Implement the classical word analogy task.

You are given three words, for instance, w1 = *boy*, w2 = *girl*, w3 = *brother*, and you are to find which word is to *brother* as *girl* is to *boy*. In this example, the mostly likely answer is *sister*.

Assume the embeddings for w1, w2, and w3 are e1, e2, and e3, respectively. You should use the subtraction $d = e2 - e1$, and add it to e3, $e3 + d$, as the target embedding to search for candidate words. You first compute the cosine similarity scores between this target embedding and all the word embeddings in vocabulary, and then find the top *n* top *n* candidate words using `torch.topk()`.
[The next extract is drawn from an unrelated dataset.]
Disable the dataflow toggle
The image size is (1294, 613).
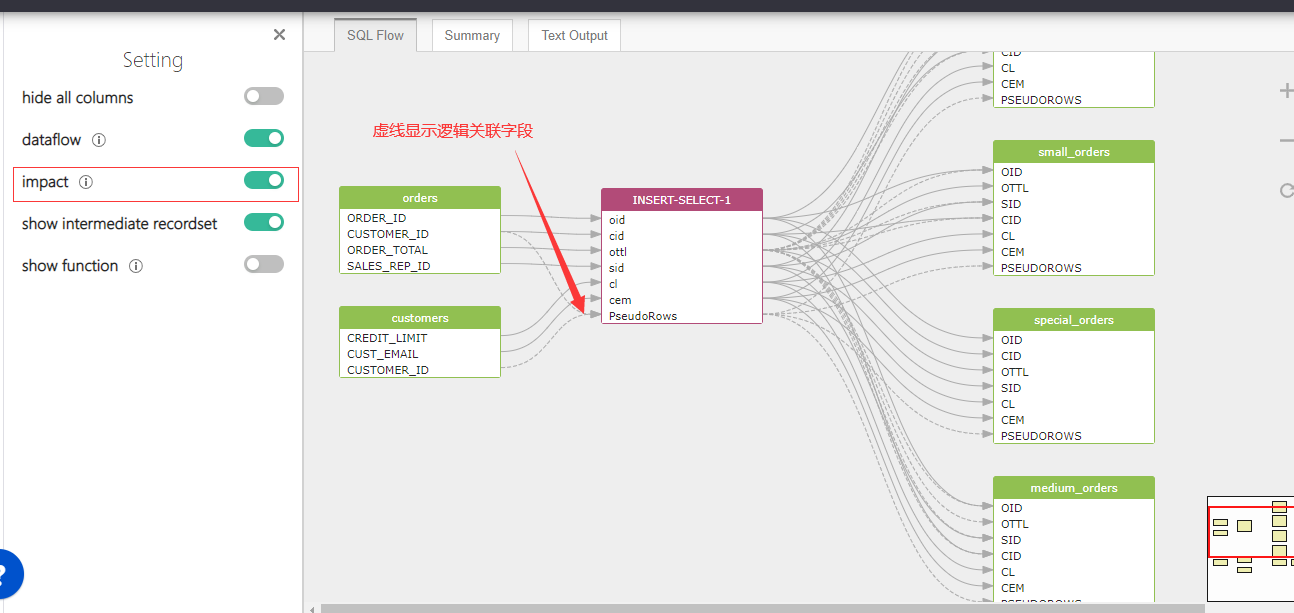[x=263, y=138]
**Note** that you should NOT use the `nearest_words()` function, because target embedding is not from a specifc word. But similar internal code can be adopted, including the detail of using `n+1` in `topk()`. This is because even if the target embedding is different from $e3$ for a small off $d$, its closest neighbour is still very likely to be w3.

In [71]:
def word_analogy(embeddings, w1, w2, w3, n=5):
    ### START YOUR CODE ###
    e1 = embeddings[w1]
    e2 = embeddings[w2]
    e3 = embeddings[w3]
    d = e2-e1
    target_emb = e3+d

    # cosine similarity
    scores = torch.cosine_similarity(target_emb, embeddings.vectors)
    values, indices = torch.topk(scores, n+1)
    ### END YOUR CODE ###

    for val, idx in zip(values[1:], indices[1:]):
        print('{}: {:.4f}'.format(embeddings.itos[idx], val.item()))

In [72]:
# Do not change the test code here
word_analogy(glove, 'man', 'woman', 'king', n=1)

word_analogy(fasttext, 'man', 'woman', 'king', n=1)

word_analogy(fasttext, 'boy', 'girl', 'dad', n=1)

word_analogy(fasttext, 'future', 'tomorrow', 'past', n=1)

queen: 0.8610
queen: 0.6803
mom: 0.6897
tomorrow,: 0.6179


**Expected output**

queen: 0.8610\
queen: 0.6803\
mom: 0.6897\
tomorrow,: 0.6179